> [What to do]: Nothing but an exact copy of the records below counts as the answer.

> [The data]:
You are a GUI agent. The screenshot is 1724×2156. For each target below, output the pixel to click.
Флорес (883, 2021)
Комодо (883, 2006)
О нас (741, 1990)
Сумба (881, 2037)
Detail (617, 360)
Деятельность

> [Solution for this exercise]:
You are a GUI agent. The screenshot is 1724×2156. For each target below, output the pixel to click.
Флорес (883, 2021)
Комодо (883, 2006)
О нас (741, 1990)
Сумба (881, 2037)
Detail (617, 360)
Деятельность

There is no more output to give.